**Problem statement**
Transcribe the records word for word, beginning with the first line and ending with the line that contains "Open Adobe Premiere"; include nothing else.
___ Supplied entries
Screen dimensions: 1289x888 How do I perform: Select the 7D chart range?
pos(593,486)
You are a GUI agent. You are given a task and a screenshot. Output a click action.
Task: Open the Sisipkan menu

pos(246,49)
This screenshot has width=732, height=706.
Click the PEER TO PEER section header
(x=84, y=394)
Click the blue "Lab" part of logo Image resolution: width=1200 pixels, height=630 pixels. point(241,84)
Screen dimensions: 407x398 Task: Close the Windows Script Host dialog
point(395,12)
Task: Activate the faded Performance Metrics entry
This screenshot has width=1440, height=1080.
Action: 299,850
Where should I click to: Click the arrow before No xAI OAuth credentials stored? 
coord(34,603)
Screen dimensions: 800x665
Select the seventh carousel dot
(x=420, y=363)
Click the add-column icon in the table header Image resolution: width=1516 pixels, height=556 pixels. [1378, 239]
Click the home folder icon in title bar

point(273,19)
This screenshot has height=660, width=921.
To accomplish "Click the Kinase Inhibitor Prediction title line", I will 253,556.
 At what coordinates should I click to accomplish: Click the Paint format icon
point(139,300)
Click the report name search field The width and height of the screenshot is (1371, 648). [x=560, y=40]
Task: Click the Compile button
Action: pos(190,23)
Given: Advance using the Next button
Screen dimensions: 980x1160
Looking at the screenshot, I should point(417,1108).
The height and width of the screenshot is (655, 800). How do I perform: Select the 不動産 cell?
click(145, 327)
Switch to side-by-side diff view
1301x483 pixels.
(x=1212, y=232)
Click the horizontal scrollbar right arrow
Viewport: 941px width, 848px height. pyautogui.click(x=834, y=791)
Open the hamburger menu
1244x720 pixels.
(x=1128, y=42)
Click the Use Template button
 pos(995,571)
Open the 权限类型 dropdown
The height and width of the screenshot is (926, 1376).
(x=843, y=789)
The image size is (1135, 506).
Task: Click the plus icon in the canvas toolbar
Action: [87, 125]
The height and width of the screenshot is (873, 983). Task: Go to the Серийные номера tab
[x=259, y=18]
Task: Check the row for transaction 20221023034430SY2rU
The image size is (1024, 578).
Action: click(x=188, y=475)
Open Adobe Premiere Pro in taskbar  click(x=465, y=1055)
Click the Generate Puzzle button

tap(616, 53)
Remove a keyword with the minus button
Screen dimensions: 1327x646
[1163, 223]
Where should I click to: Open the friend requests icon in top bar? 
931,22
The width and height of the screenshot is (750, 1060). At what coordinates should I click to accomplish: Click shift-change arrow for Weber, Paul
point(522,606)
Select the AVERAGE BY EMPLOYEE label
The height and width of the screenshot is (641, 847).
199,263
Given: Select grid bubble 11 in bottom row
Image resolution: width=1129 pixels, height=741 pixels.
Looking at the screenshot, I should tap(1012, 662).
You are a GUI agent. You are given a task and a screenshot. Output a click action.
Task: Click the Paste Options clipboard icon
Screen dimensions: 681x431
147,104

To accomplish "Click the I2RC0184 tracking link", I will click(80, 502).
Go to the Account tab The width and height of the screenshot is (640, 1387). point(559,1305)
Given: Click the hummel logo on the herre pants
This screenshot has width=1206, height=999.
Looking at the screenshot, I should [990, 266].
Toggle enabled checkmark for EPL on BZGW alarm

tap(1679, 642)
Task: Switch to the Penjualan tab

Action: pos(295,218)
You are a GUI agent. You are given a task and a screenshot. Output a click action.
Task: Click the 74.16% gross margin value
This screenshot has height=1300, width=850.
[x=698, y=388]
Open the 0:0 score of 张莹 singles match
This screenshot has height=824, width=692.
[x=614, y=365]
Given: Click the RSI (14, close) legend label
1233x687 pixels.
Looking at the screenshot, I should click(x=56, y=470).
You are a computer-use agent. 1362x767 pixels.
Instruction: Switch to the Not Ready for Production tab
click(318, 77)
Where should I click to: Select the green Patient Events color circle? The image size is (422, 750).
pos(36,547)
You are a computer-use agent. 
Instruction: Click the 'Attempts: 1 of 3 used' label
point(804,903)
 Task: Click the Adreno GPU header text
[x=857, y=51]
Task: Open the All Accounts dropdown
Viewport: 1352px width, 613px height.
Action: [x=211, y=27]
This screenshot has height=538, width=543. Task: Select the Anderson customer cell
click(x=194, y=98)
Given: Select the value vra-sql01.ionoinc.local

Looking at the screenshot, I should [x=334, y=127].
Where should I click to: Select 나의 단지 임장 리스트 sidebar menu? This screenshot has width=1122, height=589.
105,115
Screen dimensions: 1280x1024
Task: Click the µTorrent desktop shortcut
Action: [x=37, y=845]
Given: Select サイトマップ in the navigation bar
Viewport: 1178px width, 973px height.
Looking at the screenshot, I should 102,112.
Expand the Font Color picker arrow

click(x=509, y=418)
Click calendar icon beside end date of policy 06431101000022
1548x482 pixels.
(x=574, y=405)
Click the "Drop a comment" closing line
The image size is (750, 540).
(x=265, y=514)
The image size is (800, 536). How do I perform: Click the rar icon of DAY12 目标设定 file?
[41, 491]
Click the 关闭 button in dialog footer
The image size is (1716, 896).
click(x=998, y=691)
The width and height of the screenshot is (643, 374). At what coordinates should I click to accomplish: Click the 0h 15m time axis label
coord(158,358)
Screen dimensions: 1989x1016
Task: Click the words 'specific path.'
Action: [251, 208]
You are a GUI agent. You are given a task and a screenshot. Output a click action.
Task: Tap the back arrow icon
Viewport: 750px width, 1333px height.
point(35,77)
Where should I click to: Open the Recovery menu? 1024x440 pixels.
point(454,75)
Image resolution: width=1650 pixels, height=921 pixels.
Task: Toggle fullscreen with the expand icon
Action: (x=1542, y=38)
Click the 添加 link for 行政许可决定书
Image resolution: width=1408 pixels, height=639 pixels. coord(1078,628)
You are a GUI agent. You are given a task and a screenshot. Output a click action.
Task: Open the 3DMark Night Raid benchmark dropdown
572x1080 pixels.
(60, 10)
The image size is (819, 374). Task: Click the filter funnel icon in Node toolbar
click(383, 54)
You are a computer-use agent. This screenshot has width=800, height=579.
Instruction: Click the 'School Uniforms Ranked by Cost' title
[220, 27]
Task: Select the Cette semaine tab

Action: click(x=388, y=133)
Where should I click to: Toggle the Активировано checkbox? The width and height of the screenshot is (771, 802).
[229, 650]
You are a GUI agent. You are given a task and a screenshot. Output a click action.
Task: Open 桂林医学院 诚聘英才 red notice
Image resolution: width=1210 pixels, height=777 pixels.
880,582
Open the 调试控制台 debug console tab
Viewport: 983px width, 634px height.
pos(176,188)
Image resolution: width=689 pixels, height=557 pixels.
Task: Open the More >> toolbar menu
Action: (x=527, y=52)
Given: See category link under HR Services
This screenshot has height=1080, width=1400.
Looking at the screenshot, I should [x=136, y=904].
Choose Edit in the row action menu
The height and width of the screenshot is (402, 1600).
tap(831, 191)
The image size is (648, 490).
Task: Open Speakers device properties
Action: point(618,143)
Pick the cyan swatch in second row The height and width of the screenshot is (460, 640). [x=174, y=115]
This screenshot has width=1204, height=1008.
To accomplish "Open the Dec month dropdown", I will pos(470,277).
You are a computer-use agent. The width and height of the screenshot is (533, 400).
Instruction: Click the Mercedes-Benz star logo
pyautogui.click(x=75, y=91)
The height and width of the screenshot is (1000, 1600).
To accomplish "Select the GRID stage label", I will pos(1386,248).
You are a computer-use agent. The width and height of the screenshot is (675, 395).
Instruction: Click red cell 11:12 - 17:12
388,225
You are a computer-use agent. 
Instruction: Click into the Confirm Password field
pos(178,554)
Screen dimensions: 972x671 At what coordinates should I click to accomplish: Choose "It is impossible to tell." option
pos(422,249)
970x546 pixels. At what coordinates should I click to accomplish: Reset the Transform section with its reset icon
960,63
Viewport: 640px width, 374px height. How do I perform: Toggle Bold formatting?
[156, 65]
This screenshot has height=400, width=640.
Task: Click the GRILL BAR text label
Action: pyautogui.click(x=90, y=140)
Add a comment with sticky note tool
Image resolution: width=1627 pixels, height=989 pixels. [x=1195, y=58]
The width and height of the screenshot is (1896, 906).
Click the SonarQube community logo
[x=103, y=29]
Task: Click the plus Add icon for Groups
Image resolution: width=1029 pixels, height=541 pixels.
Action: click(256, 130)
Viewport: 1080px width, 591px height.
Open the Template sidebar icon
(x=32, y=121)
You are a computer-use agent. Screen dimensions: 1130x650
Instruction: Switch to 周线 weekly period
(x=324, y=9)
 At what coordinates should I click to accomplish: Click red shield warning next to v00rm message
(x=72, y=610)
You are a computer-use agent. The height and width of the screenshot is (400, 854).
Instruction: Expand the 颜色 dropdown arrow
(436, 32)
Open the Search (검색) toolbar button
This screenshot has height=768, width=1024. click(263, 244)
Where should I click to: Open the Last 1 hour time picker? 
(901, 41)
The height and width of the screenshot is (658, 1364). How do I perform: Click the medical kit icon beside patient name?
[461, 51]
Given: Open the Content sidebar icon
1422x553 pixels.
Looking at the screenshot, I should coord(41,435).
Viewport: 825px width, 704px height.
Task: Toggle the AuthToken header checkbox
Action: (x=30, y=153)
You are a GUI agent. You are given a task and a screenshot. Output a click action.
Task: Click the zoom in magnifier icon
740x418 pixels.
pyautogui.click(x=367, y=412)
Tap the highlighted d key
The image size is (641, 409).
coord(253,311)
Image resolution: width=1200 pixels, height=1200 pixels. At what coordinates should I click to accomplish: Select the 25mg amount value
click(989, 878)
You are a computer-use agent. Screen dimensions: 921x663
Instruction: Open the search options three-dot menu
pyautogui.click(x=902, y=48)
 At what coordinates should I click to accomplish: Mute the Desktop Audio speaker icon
______
**Response to this exercise**
Screen dimensions: 1289x888 How do I perform: Select the 7D chart range?
pos(593,486)
You are a GUI agent. You are given a task and a screenshot. Output a click action.
Task: Open the Sisipkan menu

pos(246,49)
This screenshot has width=732, height=706.
Click the PEER TO PEER section header
(x=84, y=394)
Click the blue "Lab" part of logo Image resolution: width=1200 pixels, height=630 pixels. point(241,84)
Screen dimensions: 407x398 Task: Close the Windows Script Host dialog
point(395,12)
Task: Activate the faded Performance Metrics entry
This screenshot has width=1440, height=1080.
Action: 299,850
Where should I click to: Click the arrow before No xAI OAuth credentials stored? 
coord(34,603)
Screen dimensions: 800x665
Select the seventh carousel dot
(x=420, y=363)
Click the add-column icon in the table header Image resolution: width=1516 pixels, height=556 pixels. [1378, 239]
Click the home folder icon in title bar

point(273,19)
This screenshot has height=660, width=921.
To accomplish "Click the Kinase Inhibitor Prediction title line", I will 253,556.
 At what coordinates should I click to accomplish: Click the Paint format icon
point(139,300)
Click the report name search field The width and height of the screenshot is (1371, 648). [x=560, y=40]
Task: Click the Compile button
Action: pos(190,23)
Given: Advance using the Next button
Screen dimensions: 980x1160
Looking at the screenshot, I should point(417,1108).
The height and width of the screenshot is (655, 800). How do I perform: Select the 不動産 cell?
click(145, 327)
Switch to side-by-side diff view
1301x483 pixels.
(x=1212, y=232)
Click the horizontal scrollbar right arrow
Viewport: 941px width, 848px height. pyautogui.click(x=834, y=791)
Open the hamburger menu
1244x720 pixels.
(x=1128, y=42)
Click the Use Template button
 pos(995,571)
Open the 权限类型 dropdown
The height and width of the screenshot is (926, 1376).
(x=843, y=789)
The image size is (1135, 506).
Task: Click the plus icon in the canvas toolbar
Action: [87, 125]
The height and width of the screenshot is (873, 983). Task: Go to the Серийные номера tab
[x=259, y=18]
Task: Check the row for transaction 20221023034430SY2rU
The image size is (1024, 578).
Action: click(x=188, y=475)
Open Adobe Premiere Pro in taskbar  click(x=465, y=1055)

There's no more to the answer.